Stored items
--
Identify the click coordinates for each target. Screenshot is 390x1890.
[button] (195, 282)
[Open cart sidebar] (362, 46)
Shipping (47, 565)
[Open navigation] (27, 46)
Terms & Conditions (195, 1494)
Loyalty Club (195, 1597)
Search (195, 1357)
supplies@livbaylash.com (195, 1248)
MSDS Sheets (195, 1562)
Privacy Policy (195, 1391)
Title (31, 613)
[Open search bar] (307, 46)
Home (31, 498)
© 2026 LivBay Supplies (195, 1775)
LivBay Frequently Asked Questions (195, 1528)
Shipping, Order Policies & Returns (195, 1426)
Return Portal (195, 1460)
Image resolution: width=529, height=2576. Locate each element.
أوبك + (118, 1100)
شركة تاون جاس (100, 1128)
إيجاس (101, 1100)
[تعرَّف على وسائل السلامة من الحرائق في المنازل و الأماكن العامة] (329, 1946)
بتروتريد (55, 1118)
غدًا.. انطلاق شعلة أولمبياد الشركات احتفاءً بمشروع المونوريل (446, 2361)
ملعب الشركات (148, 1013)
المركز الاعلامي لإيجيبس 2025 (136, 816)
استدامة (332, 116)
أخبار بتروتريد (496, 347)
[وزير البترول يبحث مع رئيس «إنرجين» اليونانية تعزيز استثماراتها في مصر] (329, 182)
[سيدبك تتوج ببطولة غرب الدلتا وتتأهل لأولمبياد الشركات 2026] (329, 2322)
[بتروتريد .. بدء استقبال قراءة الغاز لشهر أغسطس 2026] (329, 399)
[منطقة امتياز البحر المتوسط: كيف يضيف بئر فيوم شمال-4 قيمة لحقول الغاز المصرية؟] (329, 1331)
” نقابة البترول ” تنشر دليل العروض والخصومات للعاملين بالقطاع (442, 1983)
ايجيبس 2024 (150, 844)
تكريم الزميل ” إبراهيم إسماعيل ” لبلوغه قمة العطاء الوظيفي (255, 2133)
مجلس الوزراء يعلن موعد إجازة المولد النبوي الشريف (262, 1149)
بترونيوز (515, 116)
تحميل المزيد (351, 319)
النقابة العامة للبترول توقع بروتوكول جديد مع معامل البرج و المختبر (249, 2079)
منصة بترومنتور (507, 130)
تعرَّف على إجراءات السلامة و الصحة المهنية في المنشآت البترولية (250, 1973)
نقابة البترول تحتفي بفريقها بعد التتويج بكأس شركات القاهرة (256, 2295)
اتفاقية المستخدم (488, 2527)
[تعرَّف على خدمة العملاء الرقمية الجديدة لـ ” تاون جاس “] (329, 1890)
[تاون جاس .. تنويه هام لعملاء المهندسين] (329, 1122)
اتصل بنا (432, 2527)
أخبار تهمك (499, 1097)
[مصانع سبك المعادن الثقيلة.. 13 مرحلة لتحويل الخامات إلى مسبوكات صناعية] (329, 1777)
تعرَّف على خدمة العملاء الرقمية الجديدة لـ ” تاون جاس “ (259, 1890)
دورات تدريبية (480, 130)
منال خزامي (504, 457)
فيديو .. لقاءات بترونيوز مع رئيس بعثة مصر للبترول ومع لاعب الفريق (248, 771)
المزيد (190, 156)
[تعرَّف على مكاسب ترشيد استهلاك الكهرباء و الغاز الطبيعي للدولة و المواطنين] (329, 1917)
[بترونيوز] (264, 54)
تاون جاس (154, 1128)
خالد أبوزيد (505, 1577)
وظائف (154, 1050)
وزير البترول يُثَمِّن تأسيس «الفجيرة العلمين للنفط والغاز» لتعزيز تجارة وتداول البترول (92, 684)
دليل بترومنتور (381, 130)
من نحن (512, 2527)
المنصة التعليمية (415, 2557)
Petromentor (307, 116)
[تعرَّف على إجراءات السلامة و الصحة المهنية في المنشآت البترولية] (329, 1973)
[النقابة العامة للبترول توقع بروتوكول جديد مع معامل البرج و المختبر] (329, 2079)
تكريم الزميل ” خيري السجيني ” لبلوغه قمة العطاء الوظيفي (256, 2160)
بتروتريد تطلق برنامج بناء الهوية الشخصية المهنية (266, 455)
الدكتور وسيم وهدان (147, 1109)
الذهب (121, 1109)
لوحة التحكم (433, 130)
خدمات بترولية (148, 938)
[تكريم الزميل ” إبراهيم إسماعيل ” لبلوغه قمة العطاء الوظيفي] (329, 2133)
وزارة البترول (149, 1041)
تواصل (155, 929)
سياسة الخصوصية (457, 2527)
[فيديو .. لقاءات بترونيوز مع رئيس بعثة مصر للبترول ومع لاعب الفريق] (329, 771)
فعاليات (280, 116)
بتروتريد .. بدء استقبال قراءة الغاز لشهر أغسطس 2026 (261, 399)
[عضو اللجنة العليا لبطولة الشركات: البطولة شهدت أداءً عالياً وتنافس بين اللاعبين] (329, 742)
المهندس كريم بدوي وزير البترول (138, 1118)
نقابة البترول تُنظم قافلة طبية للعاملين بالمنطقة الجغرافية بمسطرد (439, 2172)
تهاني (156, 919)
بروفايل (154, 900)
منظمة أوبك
--
WHAT YOU SHOULD DO: Please reply with an exact copy of the lines above, starting at the first and ending at the line that holds "أخبار تهمك (499, 1097)".

REPLY TO THE EXERCISE:
Identify the click coordinates for each target. Screenshot is 390x1890.
[button] (195, 282)
[Open cart sidebar] (362, 46)
Shipping (47, 565)
[Open navigation] (27, 46)
Terms & Conditions (195, 1494)
Loyalty Club (195, 1597)
Search (195, 1357)
supplies@livbaylash.com (195, 1248)
MSDS Sheets (195, 1562)
Privacy Policy (195, 1391)
Title (31, 613)
[Open search bar] (307, 46)
Home (31, 498)
© 2026 LivBay Supplies (195, 1775)
LivBay Frequently Asked Questions (195, 1528)
Shipping, Order Policies & Returns (195, 1426)
Return Portal (195, 1460)
Image resolution: width=529, height=2576. Locate each element.
أوبك + (118, 1100)
شركة تاون جاس (100, 1128)
إيجاس (101, 1100)
[تعرَّف على وسائل السلامة من الحرائق في المنازل و الأماكن العامة] (329, 1946)
بتروتريد (55, 1118)
غدًا.. انطلاق شعلة أولمبياد الشركات احتفاءً بمشروع المونوريل (446, 2361)
ملعب الشركات (148, 1013)
المركز الاعلامي لإيجيبس 2025 (136, 816)
استدامة (332, 116)
أخبار بتروتريد (496, 347)
[وزير البترول يبحث مع رئيس «إنرجين» اليونانية تعزيز استثماراتها في مصر] (329, 182)
[سيدبك تتوج ببطولة غرب الدلتا وتتأهل لأولمبياد الشركات 2026] (329, 2322)
[بتروتريد .. بدء استقبال قراءة الغاز لشهر أغسطس 2026] (329, 399)
[منطقة امتياز البحر المتوسط: كيف يضيف بئر فيوم شمال-4 قيمة لحقول الغاز المصرية؟] (329, 1331)
” نقابة البترول ” تنشر دليل العروض والخصومات للعاملين بالقطاع (442, 1983)
ايجيبس 2024 (150, 844)
تكريم الزميل ” إبراهيم إسماعيل ” لبلوغه قمة العطاء الوظيفي (255, 2133)
مجلس الوزراء يعلن موعد إجازة المولد النبوي الشريف (262, 1149)
بترونيوز (515, 116)
تحميل المزيد (351, 319)
النقابة العامة للبترول توقع بروتوكول جديد مع معامل البرج و المختبر (249, 2079)
منصة بترومنتور (507, 130)
تعرَّف على إجراءات السلامة و الصحة المهنية في المنشآت البترولية (250, 1973)
نقابة البترول تحتفي بفريقها بعد التتويج بكأس شركات القاهرة (256, 2295)
اتفاقية المستخدم (488, 2527)
[تعرَّف على خدمة العملاء الرقمية الجديدة لـ ” تاون جاس “] (329, 1890)
[تاون جاس .. تنويه هام لعملاء المهندسين] (329, 1122)
اتصل بنا (432, 2527)
أخبار تهمك (499, 1097)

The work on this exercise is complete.